## Exercise instructions
Check each line of the data, and copy those where "Думы" appears.

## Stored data
################

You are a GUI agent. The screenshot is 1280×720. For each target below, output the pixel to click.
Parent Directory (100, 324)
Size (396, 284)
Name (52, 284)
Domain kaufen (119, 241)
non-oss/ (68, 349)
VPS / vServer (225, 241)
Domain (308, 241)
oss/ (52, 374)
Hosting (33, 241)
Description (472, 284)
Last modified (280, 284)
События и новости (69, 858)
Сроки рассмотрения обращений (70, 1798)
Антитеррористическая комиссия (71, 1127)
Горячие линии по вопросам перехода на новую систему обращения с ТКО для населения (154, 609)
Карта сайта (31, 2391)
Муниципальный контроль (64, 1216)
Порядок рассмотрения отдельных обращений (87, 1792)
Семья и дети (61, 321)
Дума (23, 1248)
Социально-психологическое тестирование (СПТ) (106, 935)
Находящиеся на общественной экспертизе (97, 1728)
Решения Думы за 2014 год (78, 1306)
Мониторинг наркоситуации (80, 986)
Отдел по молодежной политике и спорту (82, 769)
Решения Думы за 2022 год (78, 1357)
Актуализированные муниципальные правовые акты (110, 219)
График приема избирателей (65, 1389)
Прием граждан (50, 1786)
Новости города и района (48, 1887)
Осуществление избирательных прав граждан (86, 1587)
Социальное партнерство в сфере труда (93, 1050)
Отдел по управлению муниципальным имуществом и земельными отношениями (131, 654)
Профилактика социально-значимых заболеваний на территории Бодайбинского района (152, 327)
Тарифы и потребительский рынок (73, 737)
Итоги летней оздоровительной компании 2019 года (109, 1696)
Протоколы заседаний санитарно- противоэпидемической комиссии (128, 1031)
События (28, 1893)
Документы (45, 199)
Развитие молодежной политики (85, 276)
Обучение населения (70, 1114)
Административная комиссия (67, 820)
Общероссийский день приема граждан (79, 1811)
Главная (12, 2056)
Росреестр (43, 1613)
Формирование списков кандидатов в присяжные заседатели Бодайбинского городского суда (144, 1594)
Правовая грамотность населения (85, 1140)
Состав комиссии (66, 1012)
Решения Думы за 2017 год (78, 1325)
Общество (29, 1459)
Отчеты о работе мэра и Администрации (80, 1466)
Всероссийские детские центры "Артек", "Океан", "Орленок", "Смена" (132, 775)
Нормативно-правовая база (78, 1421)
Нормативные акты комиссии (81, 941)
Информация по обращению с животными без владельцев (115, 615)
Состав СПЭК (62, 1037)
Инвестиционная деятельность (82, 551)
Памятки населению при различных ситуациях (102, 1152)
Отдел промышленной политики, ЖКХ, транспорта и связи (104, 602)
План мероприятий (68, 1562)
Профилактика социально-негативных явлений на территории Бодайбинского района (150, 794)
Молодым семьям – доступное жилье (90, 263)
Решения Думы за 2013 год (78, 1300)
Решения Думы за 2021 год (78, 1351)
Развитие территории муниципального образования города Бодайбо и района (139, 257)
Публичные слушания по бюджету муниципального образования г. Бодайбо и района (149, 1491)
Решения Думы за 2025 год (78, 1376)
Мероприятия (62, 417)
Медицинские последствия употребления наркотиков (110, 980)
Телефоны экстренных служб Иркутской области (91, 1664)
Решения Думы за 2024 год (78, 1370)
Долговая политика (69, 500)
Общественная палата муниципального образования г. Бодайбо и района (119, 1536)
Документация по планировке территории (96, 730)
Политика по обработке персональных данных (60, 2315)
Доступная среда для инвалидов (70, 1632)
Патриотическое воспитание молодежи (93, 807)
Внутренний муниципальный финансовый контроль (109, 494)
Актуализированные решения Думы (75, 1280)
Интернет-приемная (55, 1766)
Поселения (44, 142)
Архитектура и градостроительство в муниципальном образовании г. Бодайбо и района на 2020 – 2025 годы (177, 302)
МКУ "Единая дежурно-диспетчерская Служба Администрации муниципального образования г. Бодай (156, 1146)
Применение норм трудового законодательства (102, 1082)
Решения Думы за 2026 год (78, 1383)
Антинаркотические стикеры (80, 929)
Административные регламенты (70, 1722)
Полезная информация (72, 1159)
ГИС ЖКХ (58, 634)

################

## Worked solution
Решения Думы за 2014 год (78, 1306)
Решения Думы за 2022 год (78, 1357)
Решения Думы за 2017 год (78, 1325)
Решения Думы за 2013 год (78, 1300)
Решения Думы за 2021 год (78, 1351)
Решения Думы за 2025 год (78, 1376)
Решения Думы за 2024 год (78, 1370)
Актуализированные решения Думы (75, 1280)
Решения Думы за 2026 год (78, 1383)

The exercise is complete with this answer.